Spinning back to my console, I was just in time to see a fireball blaze into existence amid the greenery of the massive rain forest below us. “The shuttle’s down,” Mike reported.

Again, I felt a presence beside me. “Land us as quickly as possible,” the captain said in my ear. “I don’t care where. We can’t take the chance that the active sensors, the explosion, or the transporter have given us away.”

“Yes, sir,” I said. I worked the helm controls, pointing the shuttle’s bow down at a steep angle, at the same time taking us into a tight turn. We would spiral down to the planet while maintaining as narrow a flight profile as possible.

As we turned, the volcano came into view. The massive mountain rose high into the air, a dark, dense column of smoke, ash, and rock exploding from it and obscuring its peak. Farther below, rivers of glowing lava streamed from rents in the slopes and flowed downward.

For a moment, an eerie calm settled over the noisy cabin. I heard a moan behind me, and guessed that one of the crew members of the first shuttle had suffered injuries when their craft had been struck by the volcanic debris. I could only hope that they hadn’t been hurt too badly.

“How much time until we land?” the captain asked.

I checked the altimeter, but before I could reply, Mike suddenly yelled once more. “I’m reading weapons fire.”

I acted even before the captain called for evasive maneuvers, but too late. A bolt of energy hammered into the shuttle, and I felt grateful that we’d powered down the warp drive after reaching the system. Still, the shuttle sheared from its course, and I worked to bring the helm back under my control. As I did so, a second energy blast sliced past the bow, missing us by only meters.

“I’ve got a read on the source of the weapons fire,” Mike reported.

“Aim phasers,” the captain ordered.

“I’m reading just one battery on the ground,” Mike continued. “Coordinates are—”

Another energy burst slammed into the shuttle, and then another. The cabin shuddered, and an overload surged through the engineering circuits. I saw the result on the readouts as the generator spiked and shut down.

The shuttle dropped a thousand meters in just seconds.

The backup engaged automatically, throttling up and braking our rate of descent.

Again, the captain spoke from a position beside me. “Crash us,” he said.

“Sir?”

“Keep the shuttle as intact as possible, but make it look as though we’ve been blasted out of the sky, before we really are blasted out of the sky.”

“Yes, sir,” I said, even as I searched through my years of experience at the helm for the best possible method of complying with the captain’s orders. At that moment, a burst of coherent blue light streaked past the viewports, and an instant later, another shot pounded into the hull. My readouts showed a power surge course through the circuitry again, and the transporter went down.

“Brace yourselves,” I yelled to the others. I tensed my own body, and positioned one of my hands at the antigrav controls. I desperately hoped that the plan I’d extemporized would work.
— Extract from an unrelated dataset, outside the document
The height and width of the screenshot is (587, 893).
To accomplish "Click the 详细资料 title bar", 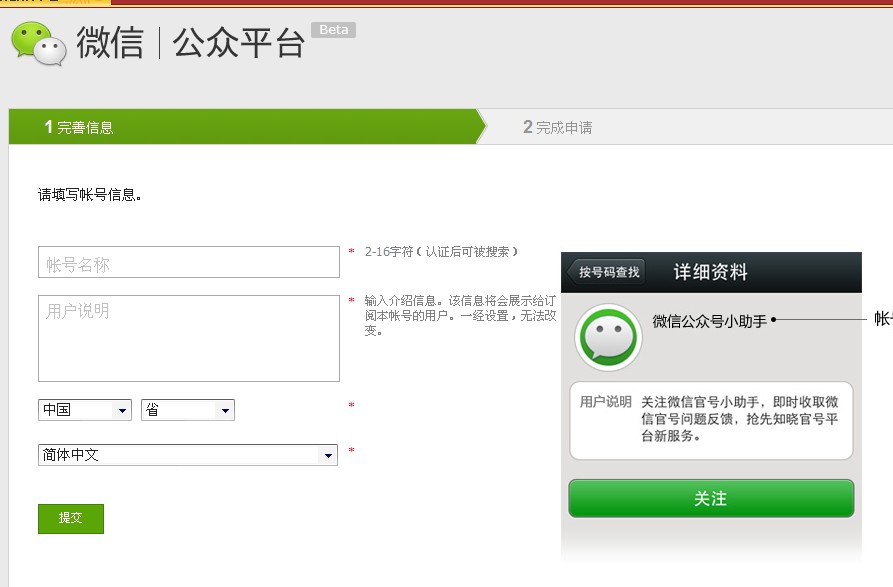I will 710,272.
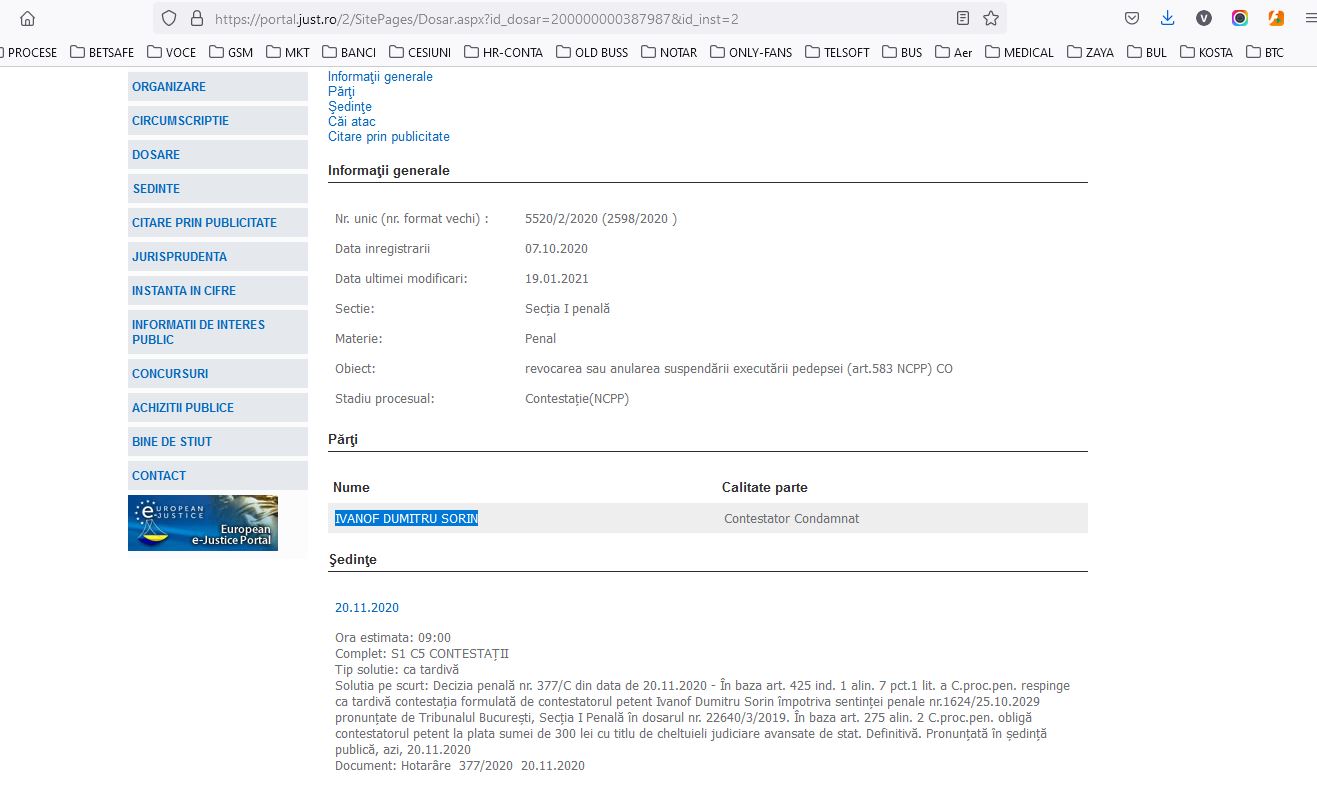Toggle reader view icon in address bar

click(x=962, y=18)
Then I cut the main power, and the shuttle fell from the sky.

 

As I stood in the doorway of Hana’s barn, peering out at the rain and thinking back to that mission, I realized that I couldn’t simply leave Sentik IV. For the assignment to thwart the renegades, I’d been asked to step away for a brief time from my regular Starfleet duties in order to take part in the dangerous, potentially deadly reconnaissance, all in the name of the greater good. Although the parallels were hardly exact, I saw a similar set of circumstances with respect to Hana’s situation.
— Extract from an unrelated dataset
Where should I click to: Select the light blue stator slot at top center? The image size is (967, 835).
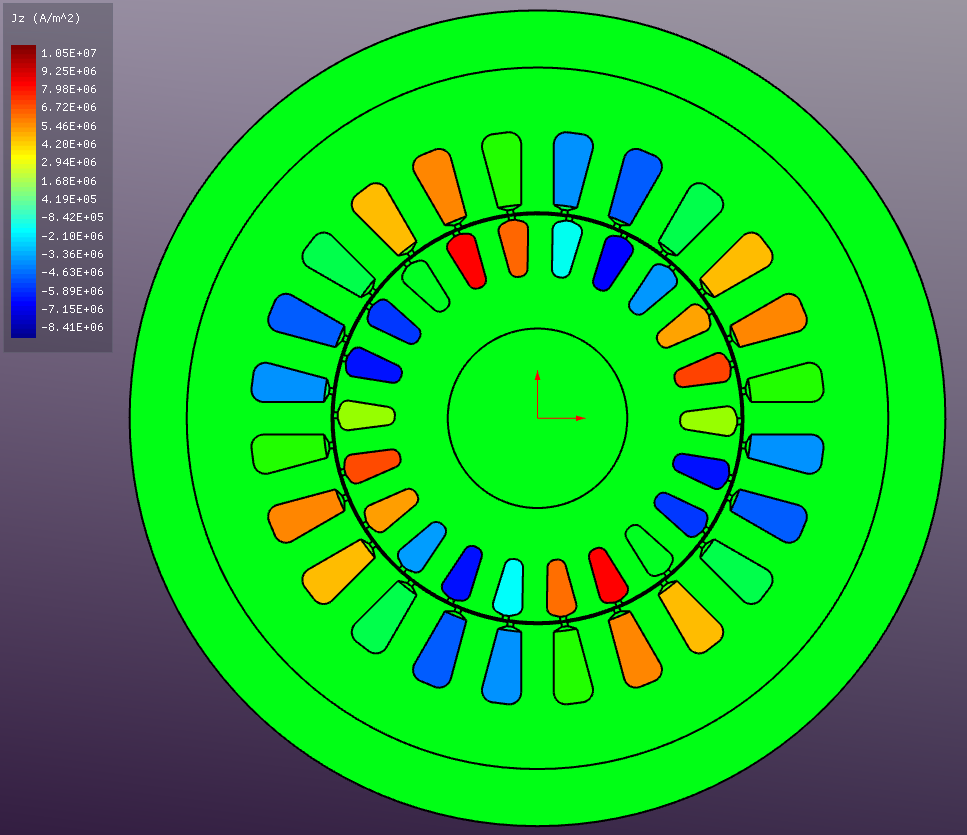[573, 168]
While she hadn’t asked me to look after her, somebody else—Rosenzweig—had, and I had to wonder if, given the chance, my father would have done so too. In order to stay on Sentik, I would have to take a few more weeks away from the
Enterprise
and the preparations for its upcoming voyage, but Xintal—Commander Xintal Linojj, my executive officer—was more than capable enough to step in for me. Spending time with Hana might be uncomfortable and unsatisfying, maybe even difficult, but I’d obviously experienced far worse things during my lifetime. As I saw it, a greater good was involved there too: Hana’s need for care might not have been as dramatic as the need for Starfleet to protect the Federation from terrorists, but it was a real cause nonetheless, and one that I had the power to serve.